Babygirl is a remarkably bad movie.
I went into it with some anticipation. The high concept from the trailer—Fatal Attraction with an homme fatale—was intriguing, and I have high regard for Nicole Kidman’s body of work. This was a courageous role for her to take, and her acting here is as strong as ever. (Credit is also due to Antonio Banderas for embracing what is also a difficult role as a cuckolded husband.) I figured that Dutch writer/director Halina Reijn would use the scenario to fashion some kind of feminist statement—presumably the reason why Kidman would sign on to the project—which was ok with me, curious to see how they would make it work.
Early on, I realized it wouldn’t.
Kidman plays Romy, a successful CEO for a logistics firm married to theater director Jacob (Banderas). They have two adolescent daughters (Vaughn Reilly and Esther Rose McGregor), the latter of whom is a non-monogamous lesbian of whom both parents are strongly supportive. But Romy’s seemingly idyllic life, plagued by unfulfilled sexuality, takes a dramatic turn when she allows herself to be seduced by a young male intern named Samuel (Harris Dickinson), who dubs her “Babygirl” and whose power plays become increasingly dangerous to her position, presumably because that’s the way Romy, who yearns for passivity, likes it. Samuel is a cipher, the first of many weaknesses in the screenplay. Naturally in a story like this, he overplays his hand, the situation explodes, and it’s then that the movie’s moral calculus—or lack thereof—finally comes into focus. The center of which is female empowerment. At the expense of just about everything else.

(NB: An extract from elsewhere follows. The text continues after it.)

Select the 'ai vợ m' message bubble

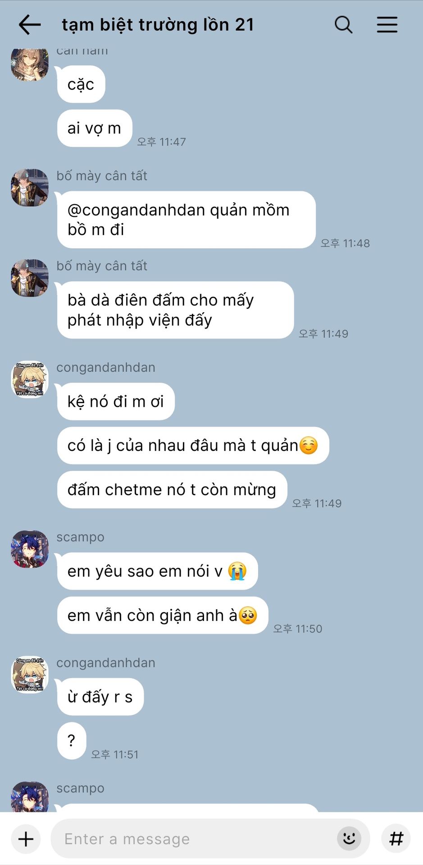click(95, 128)
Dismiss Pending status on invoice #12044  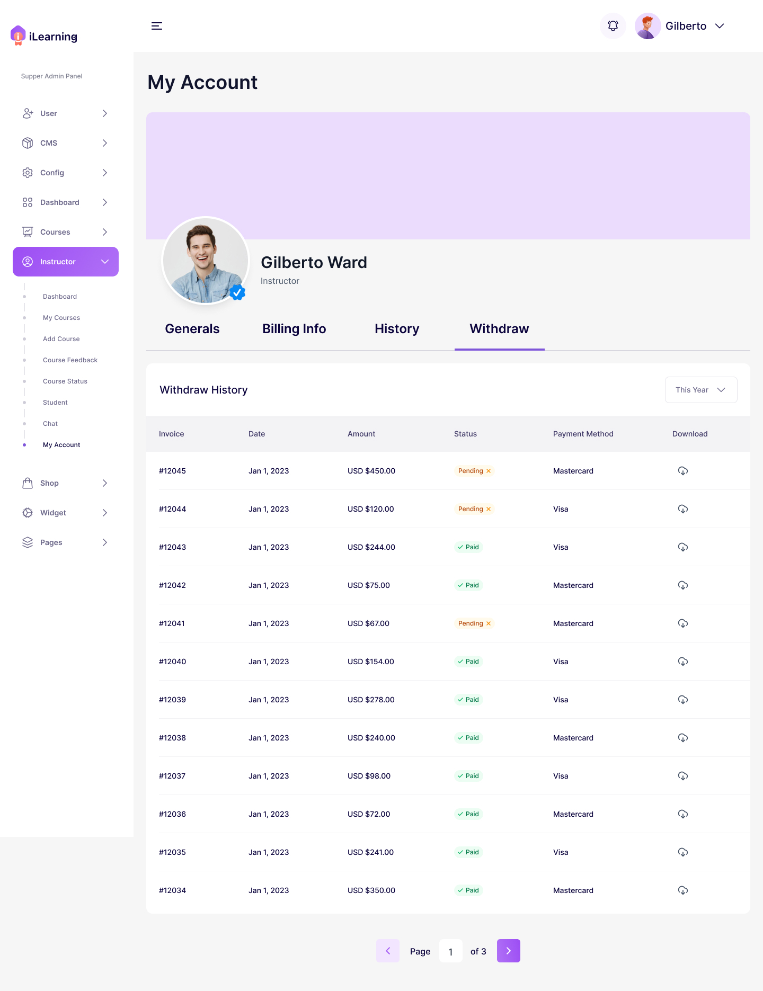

The first thing that has to happen for such an affirmation is that class politics have to get thrown overboard. Romy is, by definition, at the apex of corporate power in the story. And yet she becomes the plaything of her underlings. Not just Samuel, who flirts with blackmail pretty much from the start, but also her black protégé Hazel, whose race implicitly matters as a source of moral authority to challenge her boss as a major disappointment in female leadership. It is a curious aspect of corporate politics in the 2020s that management has reason to fear ideologically minded employees whose opposition endangers their jobs. (It was widely reported that this was a major factor in Kamala Harris’s decision not to appear on Joe Rogan’s podcast in last year’s presidential race.) One would think that anyone who has attained Romy’s status would have both the acumen and the administrative levers to dispatch a problematic employee far more easily than the other way around. Not that it couldn’t happen, but amid the tiresome background pieties about companies as fields of self-actualization, possibly meant as a joke, the movie never really takes the prevailing realities of class seriously—or really grapples with the implications after Romy finally does clumsily threaten Hazel. (Hazel makes short work of her, leading one to wonder how Romy attained the position she had in the first place. In this regard, her straying tresses seem like an index of disorder from the start.) But in the end Romy has to be the victim, and so weakness becomes the basis of her claim for our sympathy.
The facts of the matter are that Romy cheats on her husband, endangers her relationship with her children, and by the prevailing laws of corporate governance, commits sexual harassment (her half-hearted attempts to end her addiction to Samuel on this basis only seem pathetic). Not right no matter who does it. But there is no reckoning for any of that. Instead, Romy gets to seize the high ground when an old white corporate whale tries to exploit her weakness, and we see her righteously put him in his place because, in the end, nothing is worse than the original sin of patriarchy. The suspense of Babygirl becomes a matter of learning Romy deciding what is most important in her life. Which is good sex.
The notion of the willful, reckless heart is one of the great and timeless themes of art, which is why a skillfully marketed movie like Babygirl will always have some appeal as a premise, especially when the formula gets tweaked as it does here. But in the really great stories in this realm such as Thomas Mann’s Death in Venice or Vladmir Nabokov’s Lolita, there is a price to be paid for transgression. Even in less extreme or repugnant versions in such stories of illicit desire (like, say, Edith Wharton’s The Age of Innocence), the protagonists incur a painful cost but gain wisdom, even meaning, from the gift of a sense of sin—of limits that provide order, structure, and value to everyday life. But in the world of Babygirl, a sense of sin as a gift? Inconceivable.